I won't get into the weeds on this, but wanted to mention that through its architecture, MPEG-21 is also designed to implicitly act as a Digital Rights Management (DRM) tool. Obviously, if the broadcaster controls the content flow at a more granular level, this helps to protect the content from illicit copying, as no single user is ever receiving the entire spectrum of the work of art. But, there is another layer as well.

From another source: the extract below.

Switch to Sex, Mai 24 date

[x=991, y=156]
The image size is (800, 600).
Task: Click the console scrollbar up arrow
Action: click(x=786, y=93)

The standard's XML-based "Rights Expression Language" (REL) is perfectly positioned to incorporate DRM functions as well, during the content delivery process to the end user's device.

MPEG-21 Multimedia Files (.m21)

Just like MPEG-2 and MPEG-4, the MPEG-21 standard defines a specific media type and file format ISO/IEC 21000-9:2008, based heavily on the MPEG-4 file type defined under ISO Base Media File Format ISO/IEC 14496-12.

The portion of the MPEG-21 standard we are concerned with here is Part 9: File Format in the MPEG-21 ISO standard (officially, ISO/IEC 21000-9:2005/Amd 1:2008 Information technology — Multimedia framework (MPEG-21) — Part 9: File Format AMENDMENT 1: MIME type registration). Ratified in 2008, its official file extensions are .m21 and .mp21.

While the original concept was announced publicly in 2003 and began to be adopted in 2008, the notion of MPEG-21 file types was not ratified until 2010. To this day, they remain rare to encounter in the wild. There is no native support for it in any of the common operating systems (iOS, Android, Linux, Windows, Mac). It is poorly supported from an end-user perspective, and generally offers little to nothing of particular interest to consumers.